Avant cette date, où en était le Luxembourg sur ce point?

CT: Les fonds d’investissement existaient déjà au Grand-Duché à la fin des années 60. Le premier était un fonds commun de placement nommé Eurunion. C’est aussi à cette époque qu’apparurent les premiers fonds d’investissement créés sous la forme de sociétés, qui généraient de l’intérêt auprès d’un certain nombre d’acteurs. Deux textes législatifs ont préparé le terrain à ce qui suivra: l’arrêt grand-ducal du 22 décembre 1972 qui avait pour objet de placer un cadre de contrôle autour des fonds d’investissement, puis la loi du 25 août 1983 relative aux organismes de placement, qui fut la première loi organique sur les fonds d’investissement au Luxembourg. Il fallut ensuite 10 ans pour atteindre le seuil des 500 milliards d’actifs. Ces actifs ont ensuite doublé entre 1999 et 2004 et ont encore doublé pour atteindre 2000 milliards en 2007. La crise financière de 2008 a ensuite provoqué une chute de 500 milliards que nous avons mis un an à compenser.

Quelles évolutions notables ce développement a-t-il entraînées au niveau du pays notamment?

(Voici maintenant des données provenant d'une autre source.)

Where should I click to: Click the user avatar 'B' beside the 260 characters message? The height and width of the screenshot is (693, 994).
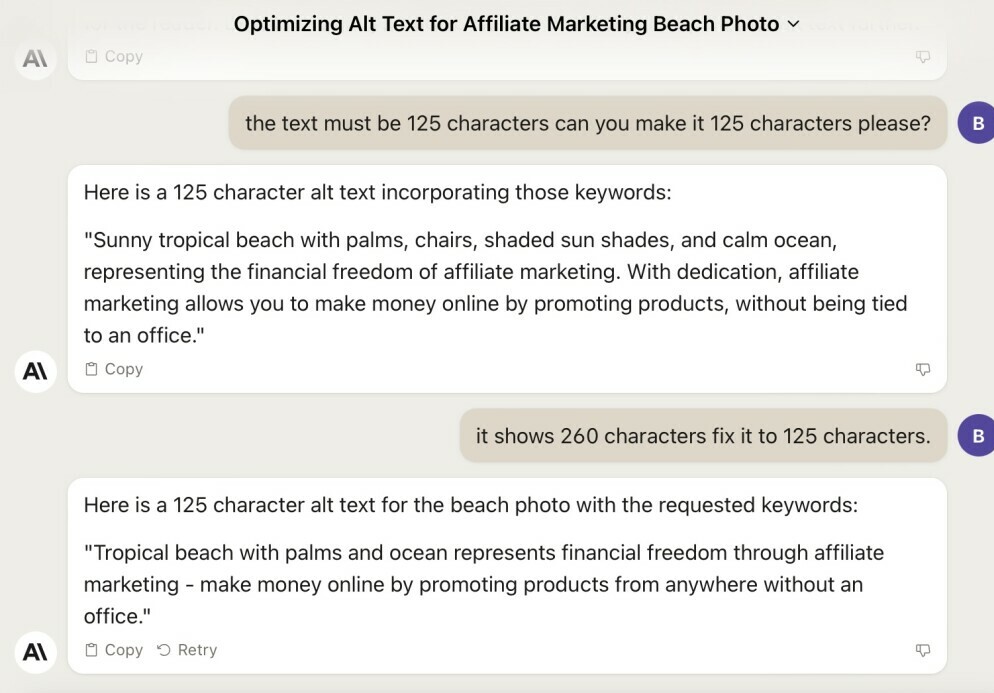point(977,436)
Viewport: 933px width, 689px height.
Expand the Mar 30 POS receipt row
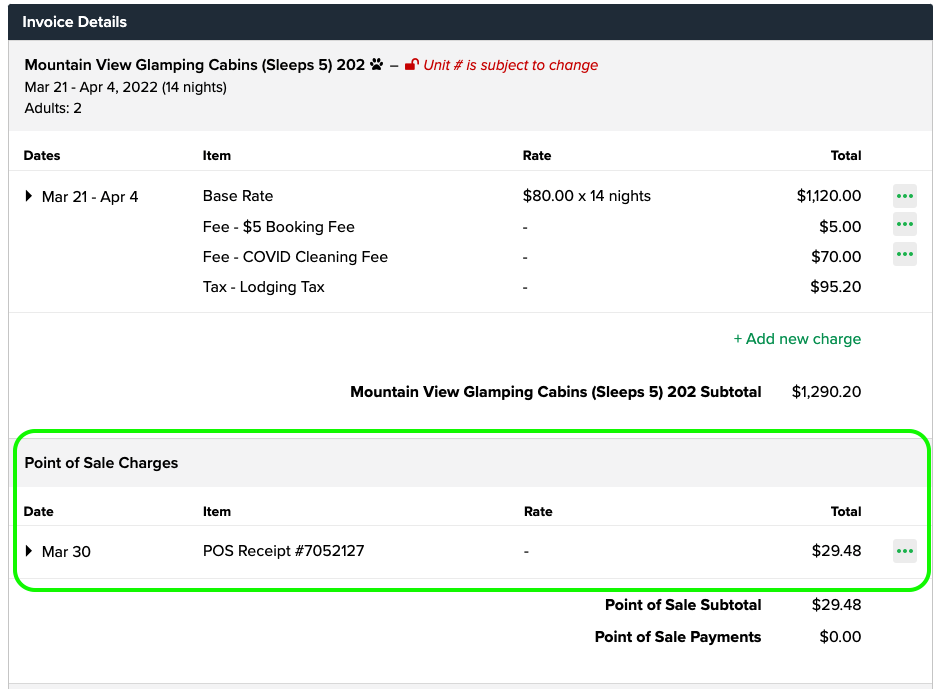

CT: Avec l’arrivée des acteurs qui prestent des services aux maisons de fonds, que ce soit des banques dépositaires ou des administrations centrales, le Luxembourg a su créer un écosystème fructueux, attirant les talents de nombreux pays différents. Ce secteur d’activité pouvait compter sur le soutien du gouvernement, un régulateur rigoureux, mais à l’écoute des acteurs du marché, une stabilité financière et fiscale. Tous ces éléments réunis ont contribué à l’essor de notre industrie et le Luxembourg s’est spécialisé dans la distribution frontalière.

PB: La stabilité du pays, la politique sociale, un régulateur à l’écoute des évolutions réglementaires, mais également proactif dans leur mise en place ont été des facteurs déterminants. La présence d’une main-d’œuvre qualifiée, internationale et multilingue a aussi largement contribué à attirer de grands acteurs internationaux.

Philippe Bourgues, Managing Director de CACEIS Bank, Luxembourg Branch Jan Hanrion / Maison Moderne Publishing SA

Philippe Bourgues, Managing Director de CACEIS Bank, Luxembourg Branch Jan Hanrion / Maison Moderne Publishing SA

Il faut aussi noter qu’historiquement, le Luxembourg s’est concentré sur l’ingénierie, la structuration et l’administration, des métiers pour lesquels les autres places financières ont montré moins d’intérêt. Nous avons donc bâti une expertise au fil des années.
Philippe Bourgues

Philippe BourguesManaging DirectorCACEIS Bank, Luxembourg Branch

Comment le Groupe Crédit Agricole a-t-il participé à cet essor?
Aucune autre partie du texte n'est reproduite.